__Document section__
::::::
NEW YORK (GenomeWeb) – A cross-species analysis centered on parts of the genome that have undergone speedier-than-usual evolution has uncovered potential functional elements with ties to species-specific phenotypes and human disease.

Researchers from the University of Utah, the Huntsman Cancer Institute, and the New York Stem Cell Foundation compared the genomes of seven mammals with environmental, disease, and lifestyle adaptations: the African elephant, microbat, big brown bat, orca, bottlenose dolphin, naked mole rat, and thirteen-lined ground squirrel. The study, appearing online today in Cell Reports, led to candidate functional elements at sites that are highly conserved in most mammals but show enhanced evolution in a given species.

By cross-referencing this collection of so-called accelerated regions (ARs) with mouse and human genomes, the team identified tens of thousands of apparent regulatory elements neighboring genes with ties to specific traits or diseases.

"What we have now is an atlas of new candidate elements for shaping particular phenotypes," senior author Christopher Gregg, a neurobiology, anatomy, and human genetics researcher affiliated with the University of Utah and the New York Stem Cell Foundation, said in a statement. "But this is just the beginning. We need functional studies to determine what the elements we discovered actually do, and whether they do have important functional roles in shaping clinically relevant phenotypes."

The analysis centered on seven mammalian species, some living on land or underground, and others adapted to marine environments, the researchers explained. Three of the species — the microbat, big brown bat, and ground squirrel — are known to hibernate, for example, while elephants and naked mole rats are far less prone to somatic mutations and cancer development than most mammals, including humans.

"What we've done is use animals with extraordinary traits to reveal new elements in the human genome that we think are important, but were hidden to us before," Gregg said.

From some 660,851conserved regions in the mammalian genomes, the researchers tracked down almost 3,500 ARs in the African elephant. The microbat and big brown bat genomes contained 18,000 and 19,152 ARs, respectively. The researchers also uncovered 2,608 ARs in the orca genome and 2,408 dolphin ARs, along with 4,440 ARs in the naked mole rat and 6,704 ARs in the squirrel genome.

Nearly 70 percent of ARs overlapped in the microbat and big brown bat genome, they reported, while the orca and dolphin shared more than one third of their ARs, providing clues to adaptations in these lineages.
::::::
__What you will do__
- A) Do these statements agree with the article above on fast-evolving regions in mammal genomes? For each one, give yes or no and quote the words from the article that decide it. (i) The study compared the genomes of seven mammals. (ii) The orca and dolphin shared more than half of their accelerated regions. (iii) Elephants and naked mole rats are among the species known to hibernate.
- B) Continue the article above on fast-evolving regions in mammal genomes, starting after its last sentence.
::::::
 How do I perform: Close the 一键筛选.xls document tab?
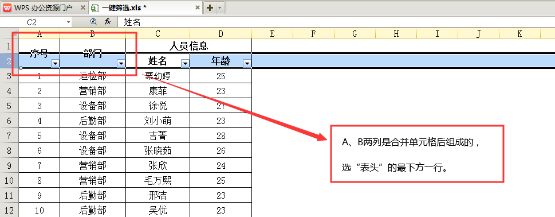coord(198,7)
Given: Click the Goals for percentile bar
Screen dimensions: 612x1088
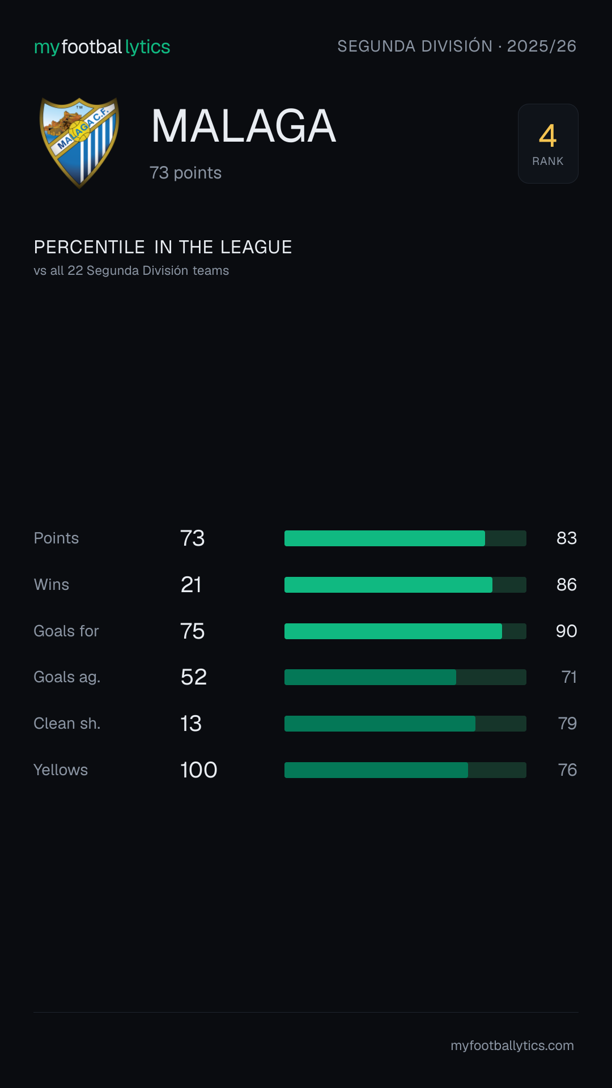Looking at the screenshot, I should click(x=405, y=631).
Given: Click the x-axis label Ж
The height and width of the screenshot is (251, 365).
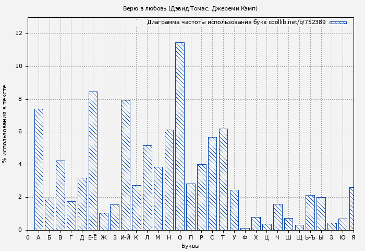Looking at the screenshot, I should pos(104,237).
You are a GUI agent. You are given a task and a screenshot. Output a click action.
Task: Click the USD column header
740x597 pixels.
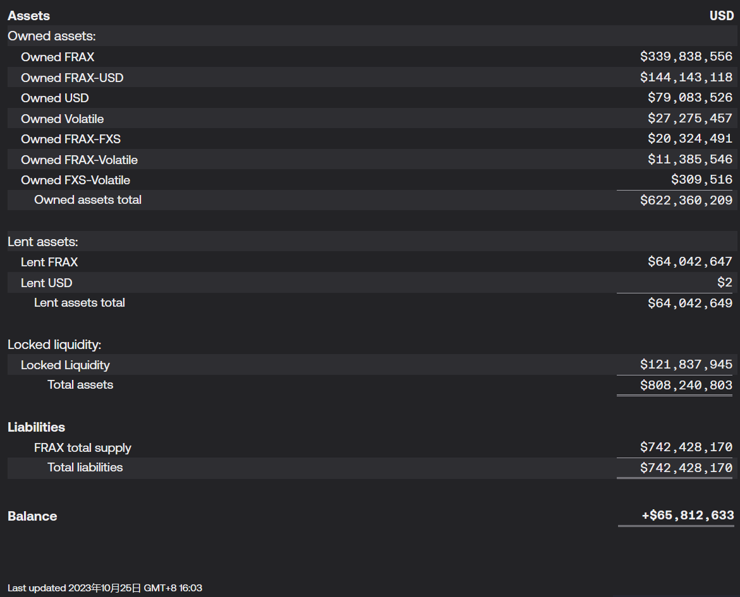click(x=721, y=16)
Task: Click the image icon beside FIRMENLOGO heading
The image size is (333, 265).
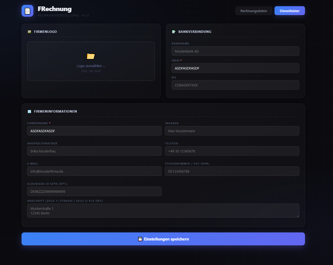Action: pyautogui.click(x=29, y=32)
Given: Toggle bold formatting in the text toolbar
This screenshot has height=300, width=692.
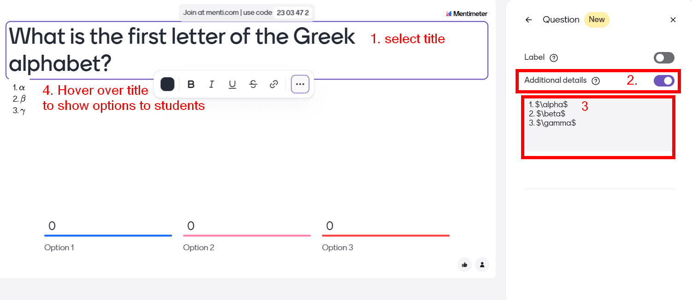Looking at the screenshot, I should [x=191, y=84].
::::::
__Outputs by task__
- A)
(i) Yes: "compared the genomes of seven mammals"
(ii) No: "the orca and dolphin shared more than one third of their ARs"
(iii) No: "Three of the species — the microbat, big brown bat, and ground squirrel — are known to hibernate"

- B)
All told, the team tracked down 33,283 candidate functional elements across the seven mammal genomes, which were subsequently cross-referenced with coding and non-coding sites in human and mouse cells, among other analyses.

In elephants, the researchers highlighted ARs enriched near a DNA repair pathway component, for example, perhaps explaining the low cancer rates in the large mammal. Indeed, their follow-up experiments suggested primary peripheral lymphocytes from elephants show distinct DNA damage responses when exposed to ionizing irradiation in the lab.

"The genes that were responding to DNA damage in elephant cells were enriched with elephant accelerated regions all around them," Gregg explained. "[W]hat's exciting is, those elements are conserved across mammals. They exist in humans, which means they may be relevant for shaping DNA damage responses in human cells."

And there were other apparent ties to human conditions: in bats, the team saw ARs falling near genes implicated in a human condition called Stahl ear, marked by pointier-than-usual ears and fused fingers. And the genomes of naked mole rats, which lost their sense of sight while adapting to life underground, contained ARs in regions near human glaucoma-related genes.

More unexpectedly, the researchers uncovered candidate functional elements with potential impacts on less obvious animal traits. In parts of the bat genome, for example, they uncovered ARs associated with genes related to uterine development, while enhanced evolution occurred in regions of the squirrel genome that may impact pigmentation.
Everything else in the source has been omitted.